- Occupation: Screenwriter
- Known for: Emmerdale Doctor Who

= Maxine Alderton =

British screenwriter

Maxine Alderton is a British screenwriter, best known for her work on the BBC science fiction television series Doctor Who.

==Career==
Beginning as a script editor in the mid 2000s, Alderton graduated to writing for the long-running ITV soap opera Emmerdale, writing over 124 episodes since 2013. She won Best Writer at the Royal Television Society Yorkshire Awards in 2017.

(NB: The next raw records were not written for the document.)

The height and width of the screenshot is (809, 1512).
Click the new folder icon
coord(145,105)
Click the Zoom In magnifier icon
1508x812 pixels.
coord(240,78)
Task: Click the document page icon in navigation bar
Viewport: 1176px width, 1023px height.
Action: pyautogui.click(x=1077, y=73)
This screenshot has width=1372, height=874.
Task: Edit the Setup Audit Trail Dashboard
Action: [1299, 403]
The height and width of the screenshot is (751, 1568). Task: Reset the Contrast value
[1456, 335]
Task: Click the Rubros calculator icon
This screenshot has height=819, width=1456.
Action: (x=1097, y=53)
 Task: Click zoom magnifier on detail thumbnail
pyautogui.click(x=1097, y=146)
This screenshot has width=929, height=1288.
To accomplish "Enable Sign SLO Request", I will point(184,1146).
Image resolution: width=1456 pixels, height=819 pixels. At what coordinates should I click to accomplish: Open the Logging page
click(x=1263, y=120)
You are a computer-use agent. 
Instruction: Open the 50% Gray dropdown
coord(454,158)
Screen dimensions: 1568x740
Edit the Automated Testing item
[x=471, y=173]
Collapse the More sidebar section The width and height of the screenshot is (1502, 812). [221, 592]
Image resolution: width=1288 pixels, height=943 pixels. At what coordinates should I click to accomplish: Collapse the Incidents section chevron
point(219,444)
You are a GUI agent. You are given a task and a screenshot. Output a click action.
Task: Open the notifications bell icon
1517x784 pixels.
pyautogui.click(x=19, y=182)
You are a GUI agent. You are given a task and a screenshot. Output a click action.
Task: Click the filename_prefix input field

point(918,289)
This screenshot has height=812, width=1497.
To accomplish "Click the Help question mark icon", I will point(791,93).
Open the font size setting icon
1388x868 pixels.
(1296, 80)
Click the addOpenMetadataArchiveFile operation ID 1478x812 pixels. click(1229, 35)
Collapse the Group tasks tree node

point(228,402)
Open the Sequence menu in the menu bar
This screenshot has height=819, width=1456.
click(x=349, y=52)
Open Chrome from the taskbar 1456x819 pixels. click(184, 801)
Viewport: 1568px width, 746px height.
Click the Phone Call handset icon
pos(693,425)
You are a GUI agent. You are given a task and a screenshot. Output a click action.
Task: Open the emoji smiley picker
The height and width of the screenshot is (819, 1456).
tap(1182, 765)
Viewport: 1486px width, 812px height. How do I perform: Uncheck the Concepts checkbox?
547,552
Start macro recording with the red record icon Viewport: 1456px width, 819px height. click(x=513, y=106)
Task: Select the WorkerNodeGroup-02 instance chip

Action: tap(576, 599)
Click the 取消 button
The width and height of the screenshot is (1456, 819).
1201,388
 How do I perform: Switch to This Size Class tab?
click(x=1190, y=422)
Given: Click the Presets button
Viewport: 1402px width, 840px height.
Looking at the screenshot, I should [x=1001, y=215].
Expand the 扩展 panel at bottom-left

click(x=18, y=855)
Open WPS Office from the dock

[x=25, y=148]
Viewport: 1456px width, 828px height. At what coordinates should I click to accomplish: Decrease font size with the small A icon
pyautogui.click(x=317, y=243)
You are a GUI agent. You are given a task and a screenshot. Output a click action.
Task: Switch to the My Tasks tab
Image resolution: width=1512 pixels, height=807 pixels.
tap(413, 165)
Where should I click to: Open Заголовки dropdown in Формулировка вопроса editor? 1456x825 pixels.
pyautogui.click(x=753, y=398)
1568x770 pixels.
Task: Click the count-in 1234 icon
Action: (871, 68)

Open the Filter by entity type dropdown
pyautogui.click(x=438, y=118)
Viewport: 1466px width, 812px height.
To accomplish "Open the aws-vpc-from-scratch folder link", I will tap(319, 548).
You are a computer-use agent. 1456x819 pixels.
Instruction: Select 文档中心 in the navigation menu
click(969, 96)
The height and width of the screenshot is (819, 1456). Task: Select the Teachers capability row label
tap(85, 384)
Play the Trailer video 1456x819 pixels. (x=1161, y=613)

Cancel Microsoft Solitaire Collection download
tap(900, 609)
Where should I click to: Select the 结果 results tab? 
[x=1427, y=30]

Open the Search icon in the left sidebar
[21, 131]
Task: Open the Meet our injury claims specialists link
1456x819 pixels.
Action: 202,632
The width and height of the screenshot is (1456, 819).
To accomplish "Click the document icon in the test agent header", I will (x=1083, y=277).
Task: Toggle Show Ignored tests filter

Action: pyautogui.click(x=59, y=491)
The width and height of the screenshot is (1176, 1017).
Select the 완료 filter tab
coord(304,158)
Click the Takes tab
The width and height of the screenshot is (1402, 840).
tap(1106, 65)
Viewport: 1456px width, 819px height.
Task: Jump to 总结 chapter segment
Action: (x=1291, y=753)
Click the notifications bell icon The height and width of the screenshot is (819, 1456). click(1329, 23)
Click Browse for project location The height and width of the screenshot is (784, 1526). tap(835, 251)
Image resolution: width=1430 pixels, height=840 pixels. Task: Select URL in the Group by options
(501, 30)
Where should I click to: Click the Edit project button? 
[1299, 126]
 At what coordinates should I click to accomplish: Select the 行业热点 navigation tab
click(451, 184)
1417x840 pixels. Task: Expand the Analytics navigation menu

She has also written for the first two series of The Worst Witch, and in 2020, contributed the eighth episode of the twelfth series of Doctor Who, "The Haunting of Villa Diodati." The episode was set on the night Mary Shelley was inspired to write Frankenstein. She returned to co-write the fourth episode, "Village of the Angels," with Chris Chibnall for the thirteenth series (known as Flux). The episode saw the return of recurring villains, the Weeping Angels. It is the only episode of Flux to be written by someone other than showrunner Chibnall. The episode also featured a mid-credits scene, something unusual for the programme.

Alderton wrote episodes for the fourth and fifth series of Channel 5's period drama All Creatures Great and Small, and most recently, for the second series of ITV's After the Flood.